*Supplied entries*.
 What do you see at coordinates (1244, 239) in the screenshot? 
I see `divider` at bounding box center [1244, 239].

...

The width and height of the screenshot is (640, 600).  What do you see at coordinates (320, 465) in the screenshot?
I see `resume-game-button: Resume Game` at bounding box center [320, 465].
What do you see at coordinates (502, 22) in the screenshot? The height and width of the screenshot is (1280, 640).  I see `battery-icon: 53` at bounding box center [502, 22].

*Written task*.
Please extract the material between the line containing "What do you see at coordinates (1244, 239)" and the line containing "center [1244, 239].", inclusive, and reproduce those lines without any changes.

*Response to the task*.
 What do you see at coordinates (1244, 239) in the screenshot? 
I see `divider` at bounding box center [1244, 239].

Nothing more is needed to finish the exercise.